Information Start Marker

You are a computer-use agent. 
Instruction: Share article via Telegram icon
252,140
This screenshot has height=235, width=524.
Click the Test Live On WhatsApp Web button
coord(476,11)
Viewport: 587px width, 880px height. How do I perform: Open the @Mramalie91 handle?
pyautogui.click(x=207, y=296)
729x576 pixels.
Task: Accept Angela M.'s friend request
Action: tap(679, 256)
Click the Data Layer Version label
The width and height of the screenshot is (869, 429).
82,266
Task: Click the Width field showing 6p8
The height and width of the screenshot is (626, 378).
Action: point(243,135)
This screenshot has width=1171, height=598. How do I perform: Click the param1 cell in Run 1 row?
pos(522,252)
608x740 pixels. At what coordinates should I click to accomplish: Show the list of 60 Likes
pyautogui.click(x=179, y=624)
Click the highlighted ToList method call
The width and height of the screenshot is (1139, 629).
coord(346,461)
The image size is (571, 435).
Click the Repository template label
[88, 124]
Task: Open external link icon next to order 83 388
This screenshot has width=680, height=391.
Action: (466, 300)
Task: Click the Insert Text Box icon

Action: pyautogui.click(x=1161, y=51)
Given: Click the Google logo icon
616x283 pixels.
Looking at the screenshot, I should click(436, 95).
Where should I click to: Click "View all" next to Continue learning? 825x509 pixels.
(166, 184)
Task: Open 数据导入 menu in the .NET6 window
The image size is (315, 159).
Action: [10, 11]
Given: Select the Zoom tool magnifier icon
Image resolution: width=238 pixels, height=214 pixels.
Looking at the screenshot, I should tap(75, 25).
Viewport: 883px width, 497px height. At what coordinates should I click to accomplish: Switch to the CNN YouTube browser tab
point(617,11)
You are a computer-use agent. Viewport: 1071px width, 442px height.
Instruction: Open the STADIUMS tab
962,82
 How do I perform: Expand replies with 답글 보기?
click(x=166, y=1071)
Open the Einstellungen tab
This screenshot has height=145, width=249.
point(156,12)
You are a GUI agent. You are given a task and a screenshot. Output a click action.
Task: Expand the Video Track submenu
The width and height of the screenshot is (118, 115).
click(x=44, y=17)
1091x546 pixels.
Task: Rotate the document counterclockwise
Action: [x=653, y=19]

Information End Marker

Work instruction: Every record listed above should be reproduced exactly.

Answer space:
You are a computer-use agent. 
Instruction: Share article via Telegram icon
252,140
This screenshot has height=235, width=524.
Click the Test Live On WhatsApp Web button
coord(476,11)
Viewport: 587px width, 880px height. How do I perform: Open the @Mramalie91 handle?
pyautogui.click(x=207, y=296)
729x576 pixels.
Task: Accept Angela M.'s friend request
Action: tap(679, 256)
Click the Data Layer Version label
The width and height of the screenshot is (869, 429).
82,266
Task: Click the Width field showing 6p8
The height and width of the screenshot is (626, 378).
Action: point(243,135)
This screenshot has width=1171, height=598. How do I perform: Click the param1 cell in Run 1 row?
pos(522,252)
608x740 pixels. At what coordinates should I click to accomplish: Show the list of 60 Likes
pyautogui.click(x=179, y=624)
Click the highlighted ToList method call
The width and height of the screenshot is (1139, 629).
coord(346,461)
The image size is (571, 435).
Click the Repository template label
[88, 124]
Task: Open external link icon next to order 83 388
This screenshot has width=680, height=391.
Action: (466, 300)
Task: Click the Insert Text Box icon

Action: pyautogui.click(x=1161, y=51)
Given: Click the Google logo icon
616x283 pixels.
Looking at the screenshot, I should click(436, 95).
Where should I click to: Click "View all" next to Continue learning? 825x509 pixels.
(166, 184)
Task: Open 数据导入 menu in the .NET6 window
The image size is (315, 159).
Action: [10, 11]
Given: Select the Zoom tool magnifier icon
Image resolution: width=238 pixels, height=214 pixels.
Looking at the screenshot, I should tap(75, 25).
Viewport: 883px width, 497px height. At what coordinates should I click to accomplish: Switch to the CNN YouTube browser tab
point(617,11)
You are a computer-use agent. Viewport: 1071px width, 442px height.
Instruction: Open the STADIUMS tab
962,82
 How do I perform: Expand replies with 답글 보기?
click(x=166, y=1071)
Open the Einstellungen tab
This screenshot has height=145, width=249.
point(156,12)
You are a GUI agent. You are given a task and a screenshot. Output a click action.
Task: Expand the Video Track submenu
The width and height of the screenshot is (118, 115).
click(x=44, y=17)
1091x546 pixels.
Task: Rotate the document counterclockwise
Action: [x=653, y=19]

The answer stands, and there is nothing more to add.